Segment Open

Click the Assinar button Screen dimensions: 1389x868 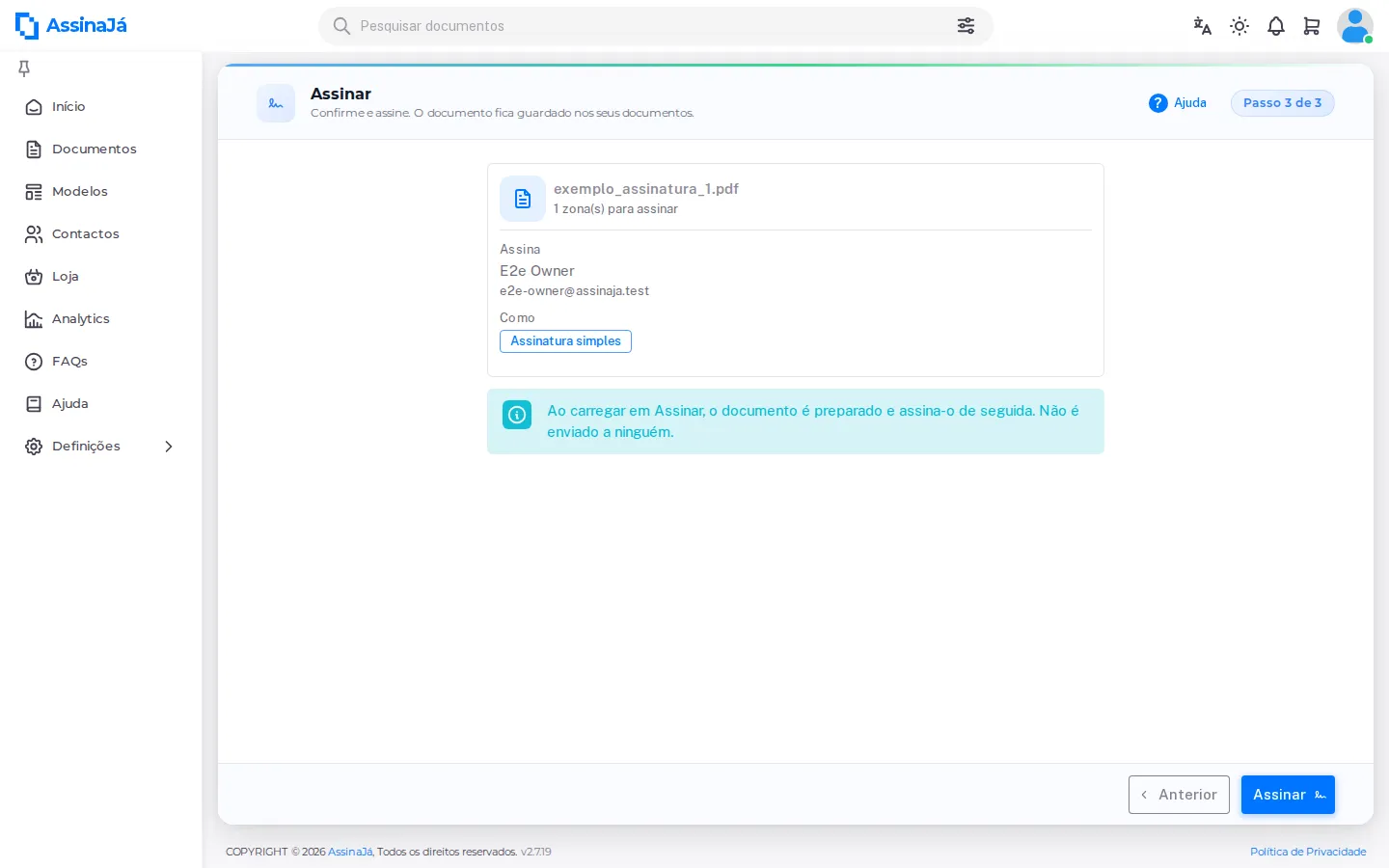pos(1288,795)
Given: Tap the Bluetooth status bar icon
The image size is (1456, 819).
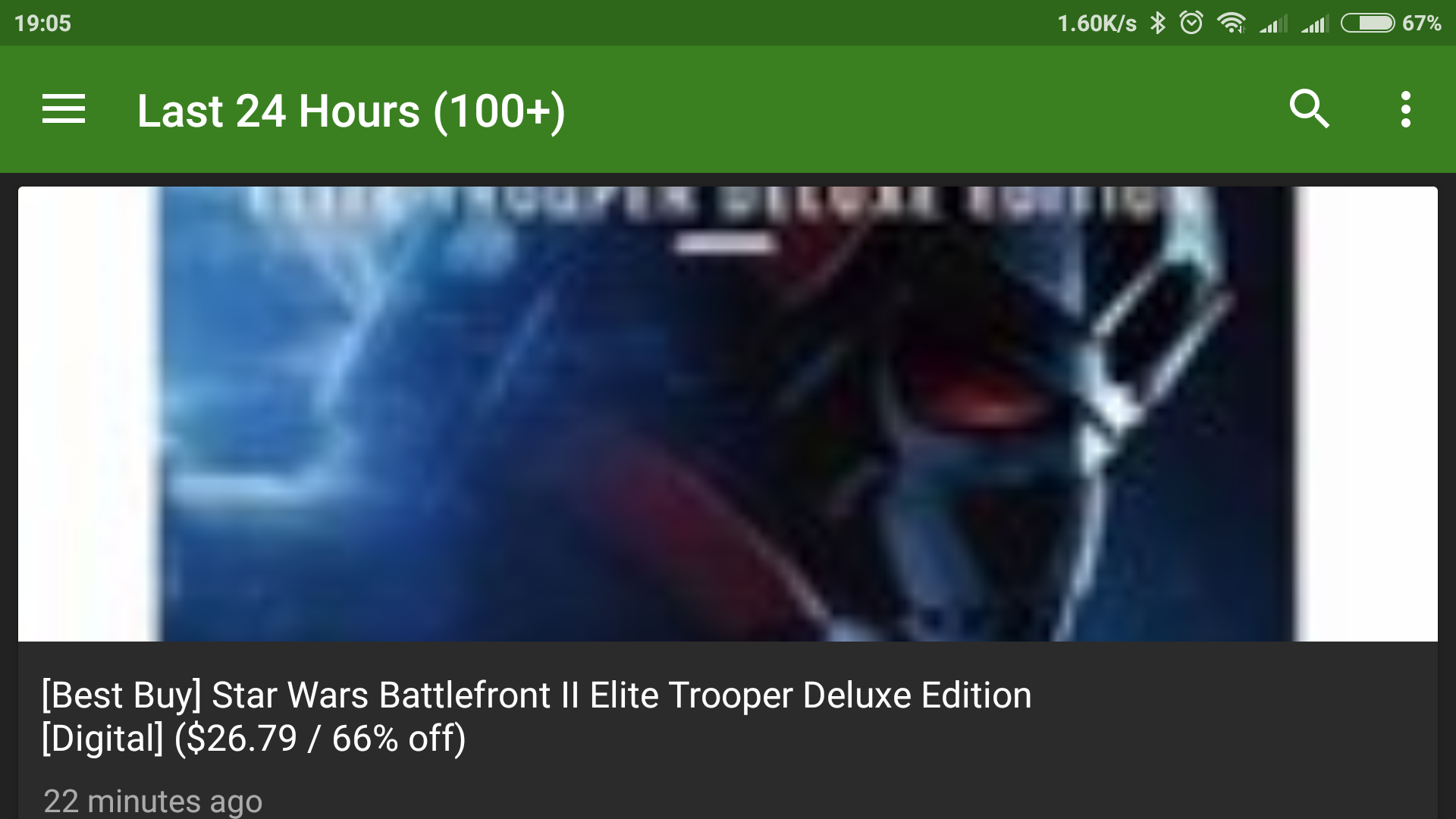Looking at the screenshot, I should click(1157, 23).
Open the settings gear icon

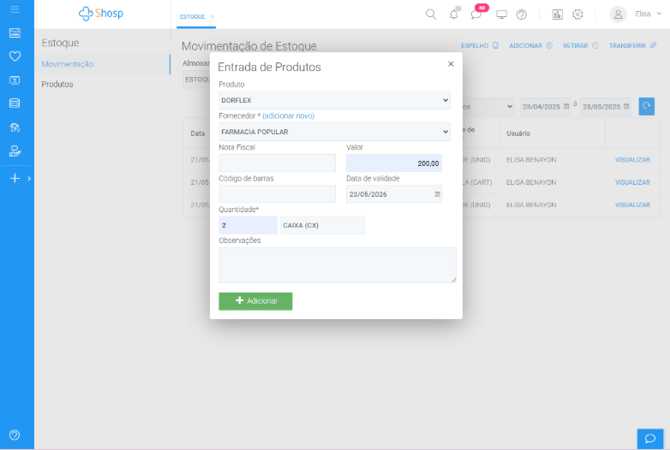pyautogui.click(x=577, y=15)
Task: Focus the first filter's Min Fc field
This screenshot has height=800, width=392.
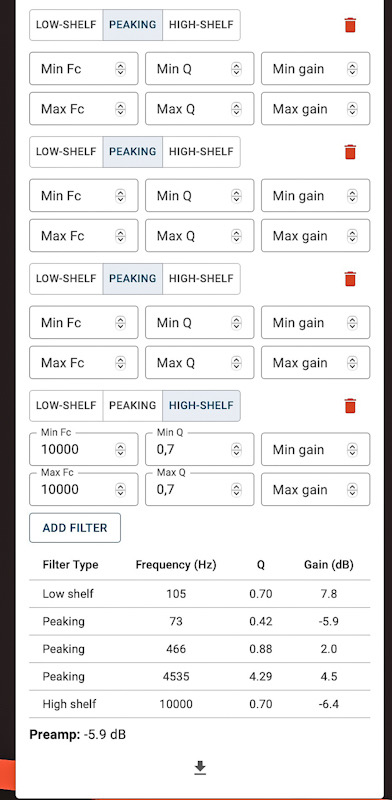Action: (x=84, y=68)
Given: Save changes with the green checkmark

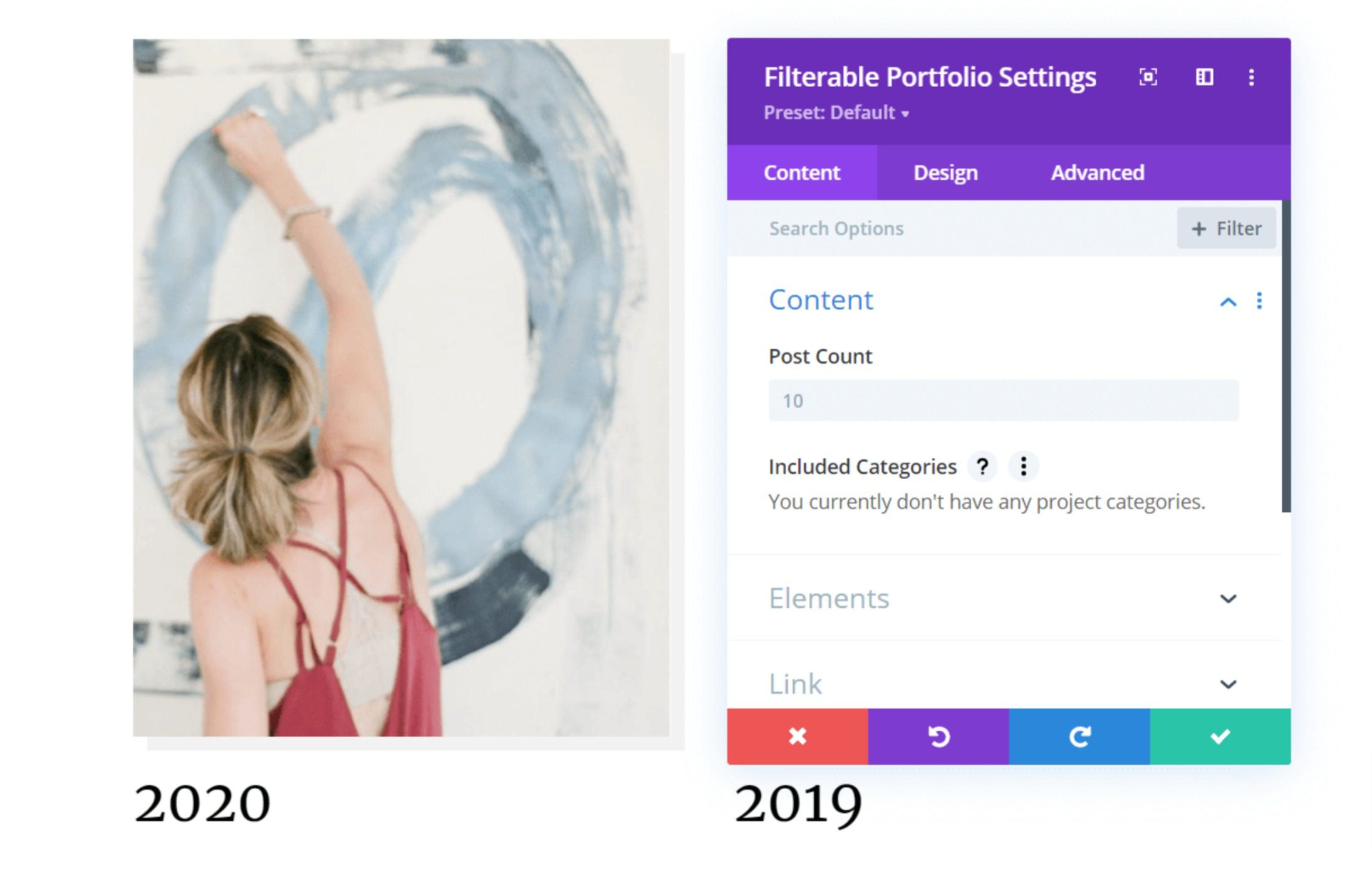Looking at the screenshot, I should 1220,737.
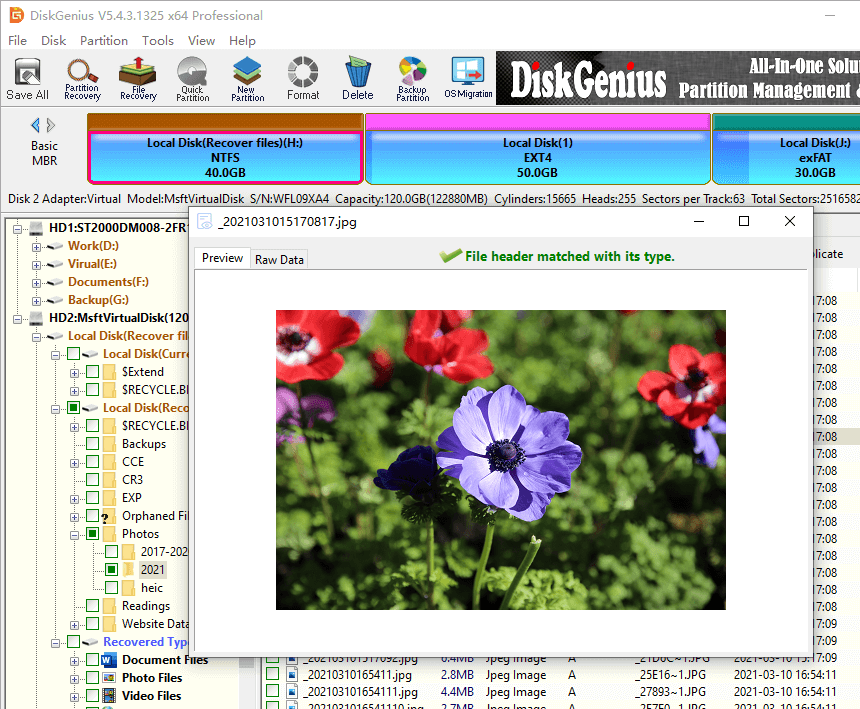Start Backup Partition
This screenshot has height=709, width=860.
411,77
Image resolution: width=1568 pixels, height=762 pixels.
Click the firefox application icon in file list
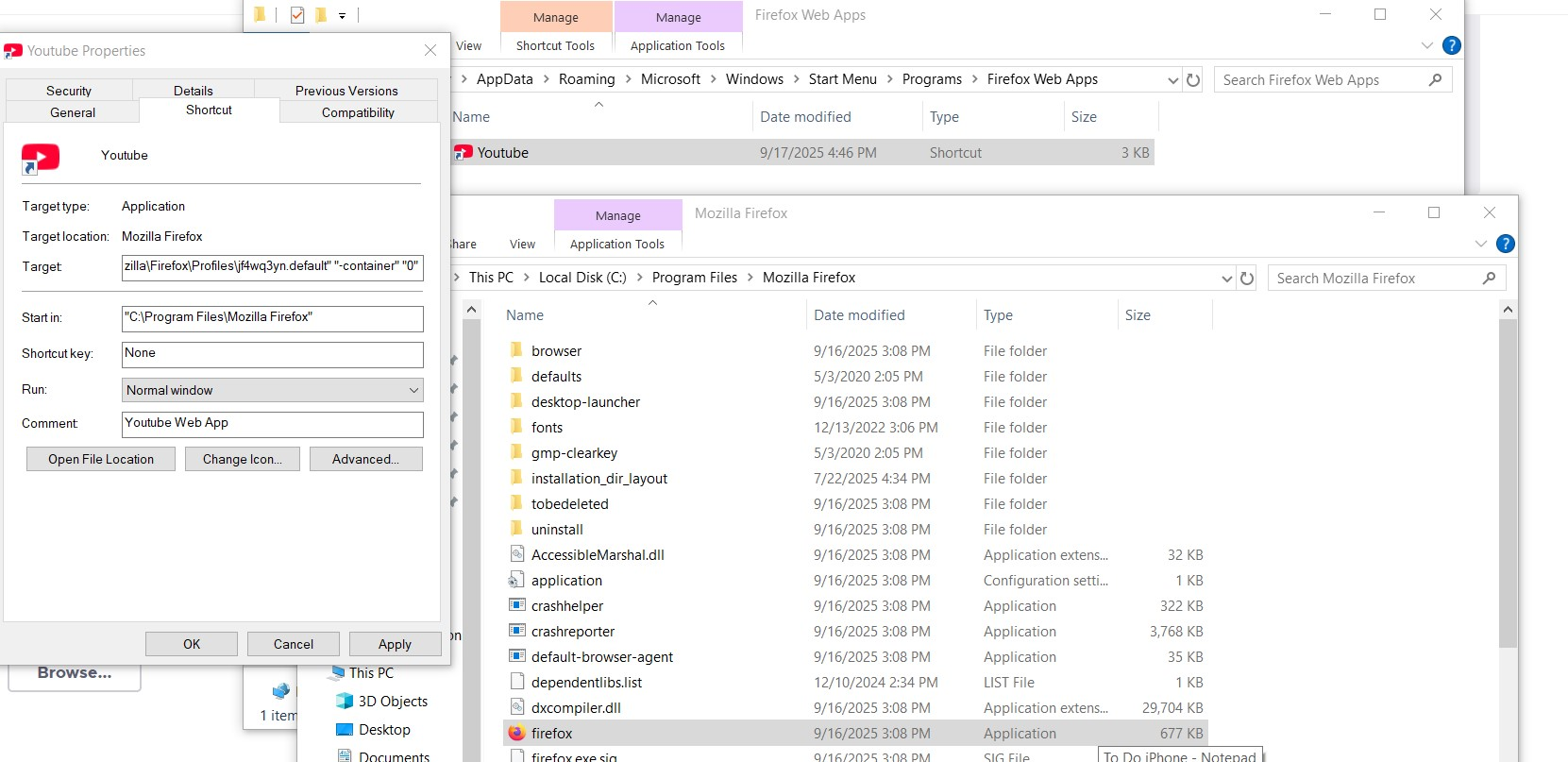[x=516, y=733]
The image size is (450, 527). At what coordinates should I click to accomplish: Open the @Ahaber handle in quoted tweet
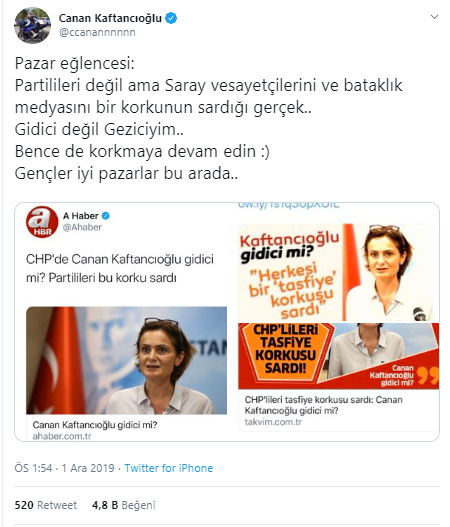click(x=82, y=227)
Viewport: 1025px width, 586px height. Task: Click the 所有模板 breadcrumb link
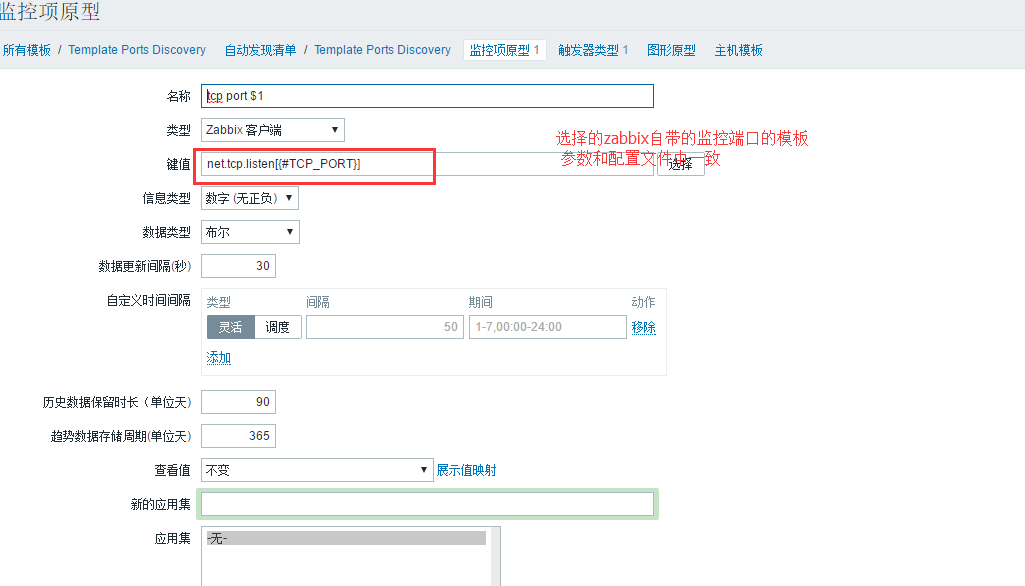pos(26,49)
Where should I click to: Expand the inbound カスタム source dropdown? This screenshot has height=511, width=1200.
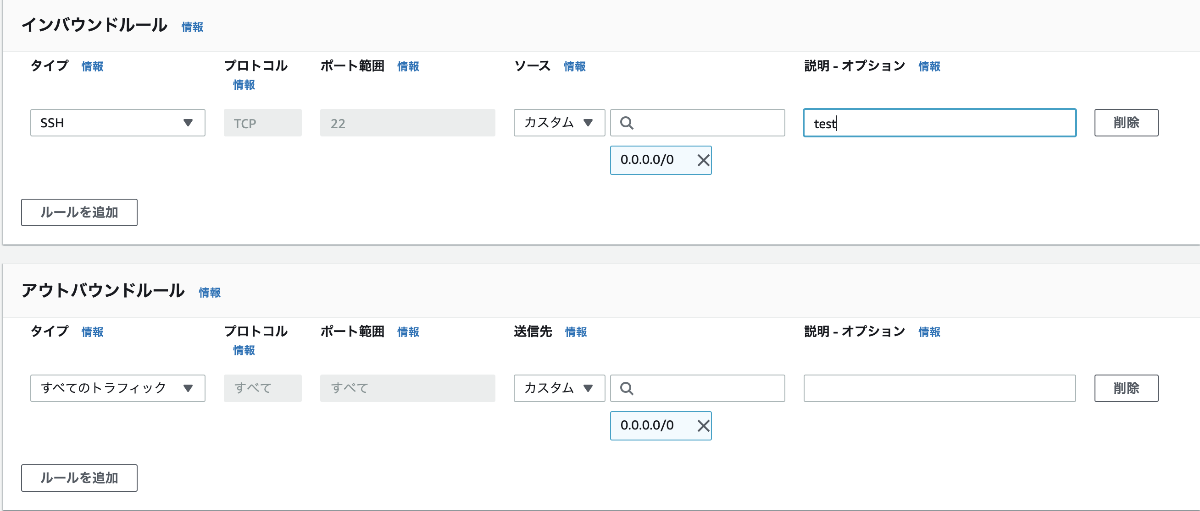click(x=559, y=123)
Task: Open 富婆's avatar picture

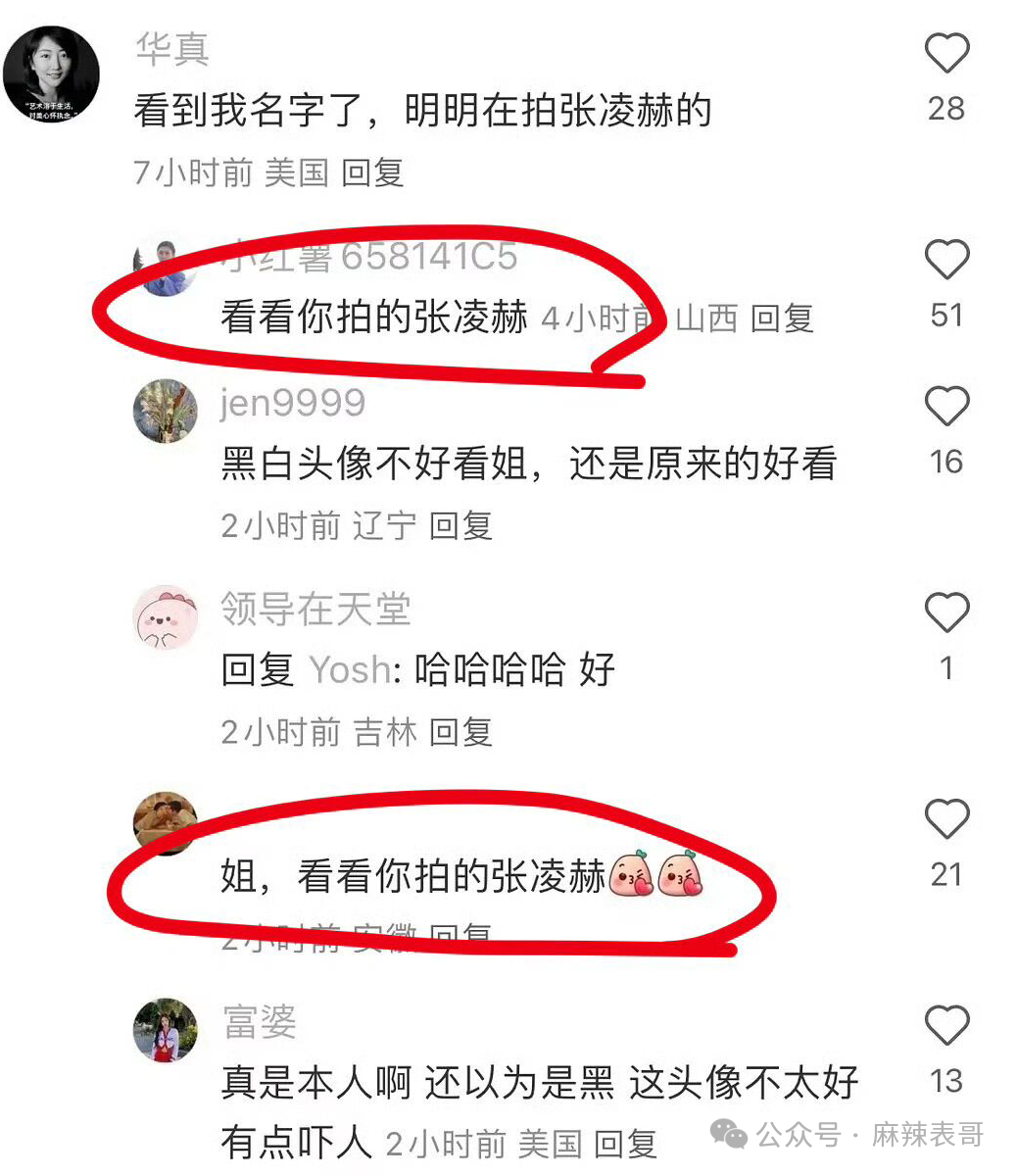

Segment Closed

Reproduce, word for word, every line from the one that contains "The image size is (450, 527)." to the end of the data, including both ends; omit all pictures.

● Final answer
The image size is (450, 527). At what coordinates should I click to accomplish: Open the @Ahaber handle in quoted tweet
click(x=82, y=227)
Viewport: 1025px width, 586px height. Task: Click the 所有模板 breadcrumb link
pos(26,49)
Where should I click to: Expand the inbound カスタム source dropdown? This screenshot has height=511, width=1200.
click(x=559, y=123)
Task: Open 富婆's avatar picture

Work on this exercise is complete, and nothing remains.